[Devel] [RFC v14][PATCH 21/54] Define subtree flag and unpriv_allowed sysctl
Oren Laadan
orenl at cs.columbia.edu
Tue Apr 28 16:23:51 PDT 2009
Define a sysctl 'ckpt_unpriv_allowed' which determines whether all
checkpoints and restarts require CAP_SYS_ADMIN. If it is 1, then
regular permission checks are intended to prevent privilege
escalation, but leaving it at 0 prevents unprivileged users from
exploiting any privilege escalation bugs.

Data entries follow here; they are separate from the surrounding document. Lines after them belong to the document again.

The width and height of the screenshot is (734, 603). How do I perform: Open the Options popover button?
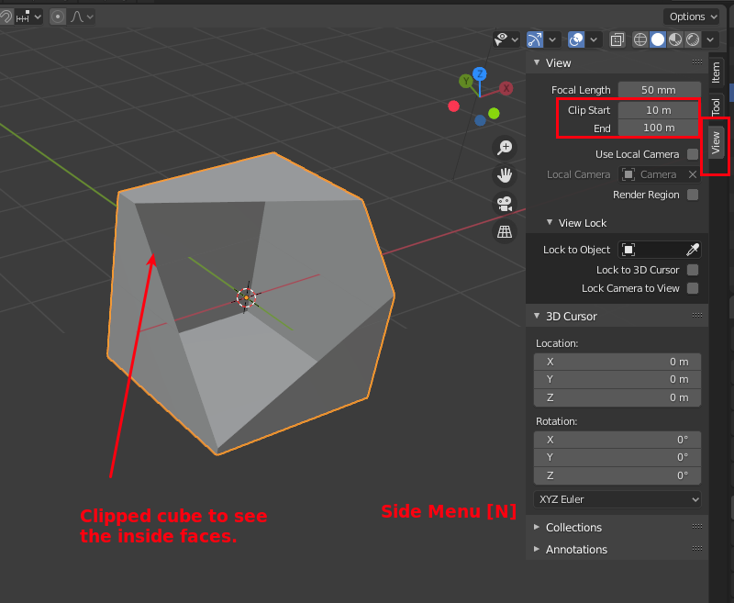693,17
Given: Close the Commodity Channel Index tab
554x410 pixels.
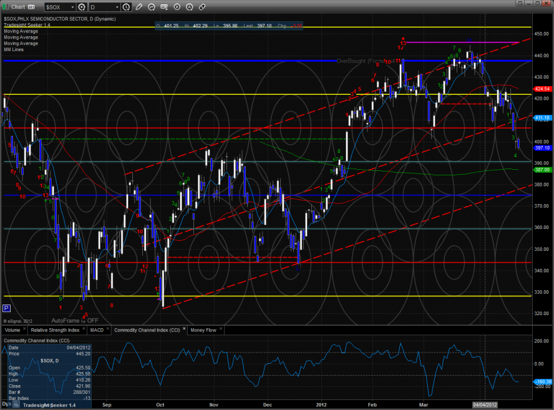Looking at the screenshot, I should click(184, 329).
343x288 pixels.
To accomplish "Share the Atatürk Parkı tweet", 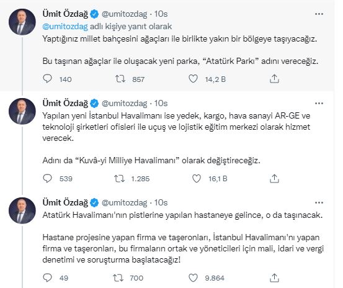I will [274, 79].
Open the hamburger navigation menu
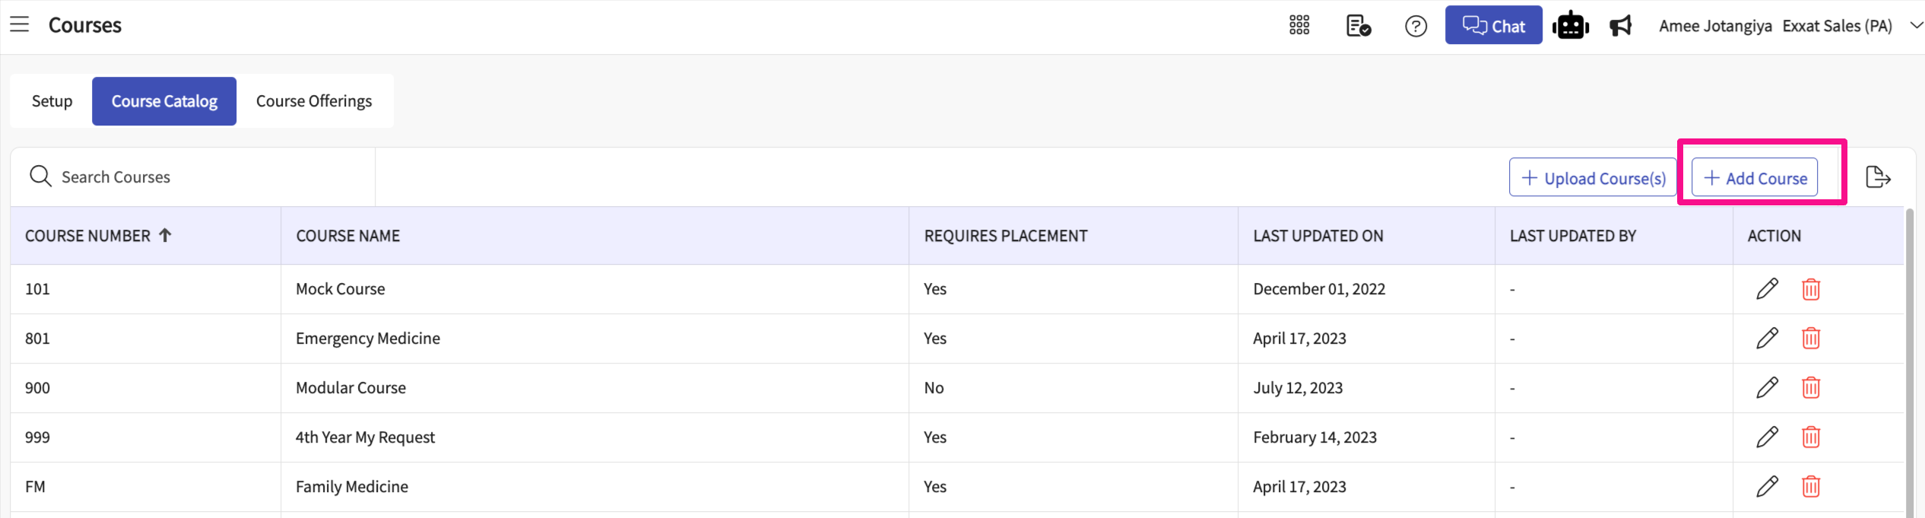 pyautogui.click(x=20, y=25)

Define a CHECKPOINT_SUBTREE flag for sys_checkpoint() which allows to
checkpoint a subtree of processes. Otherwise, the syscall expects to
checkpoint an entire container (in the sense of a pid namespace),
starting with the container init task.
Signed-off-by: Oren Laadan <orenl at cs.columbia.edu>
---
checkpoint/checkpoint.c | 4 ++++
checkpoint/restart.c | 2 +-
checkpoint/sys.c | 17 +++++++++++++++--
include/linux/checkpoint_types.h | 12 +++++++++++-
kernel/sysctl.c | 19 +++++++++++++++++++
5 files changed, 50 insertions(+), 4 deletions(-)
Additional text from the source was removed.